# Instructions for the task
Format every item below as a two-column Markdown table. Put a running row number under Row and the full line under Line, and skip blank lines.

[Dataset excerpt]
>> begin

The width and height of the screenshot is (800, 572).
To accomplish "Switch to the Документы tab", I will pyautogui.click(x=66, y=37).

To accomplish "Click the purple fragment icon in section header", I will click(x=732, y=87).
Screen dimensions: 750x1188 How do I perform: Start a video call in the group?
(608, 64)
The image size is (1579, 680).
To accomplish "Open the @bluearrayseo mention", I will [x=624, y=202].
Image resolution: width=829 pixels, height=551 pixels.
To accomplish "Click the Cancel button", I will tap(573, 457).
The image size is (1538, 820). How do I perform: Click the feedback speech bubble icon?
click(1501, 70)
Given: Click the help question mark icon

>> end

# Full answer
| Row | Line |
|---|---|
| 1 | The width and height of the screenshot is (800, 572). |
| 2 | To accomplish "Switch to the Документы tab", I will pyautogui.click(x=66, y=37). |
| 3 | To accomplish "Click the purple fragment icon in section header", I will click(x=732, y=87). |
| 4 | Screen dimensions: 750x1188 How do I perform: Start a video call in the group? |
| 5 | (608, 64) |
| 6 | The image size is (1579, 680). |
| 7 | To accomplish "Open the @bluearrayseo mention", I will [x=624, y=202]. |
| 8 | Image resolution: width=829 pixels, height=551 pixels. |
| 9 | To accomplish "Click the Cancel button", I will tap(573, 457). |
| 10 | The image size is (1538, 820). How do I perform: Click the feedback speech bubble icon? |
| 11 | click(1501, 70) |
| 12 | Given: Click the help question mark icon |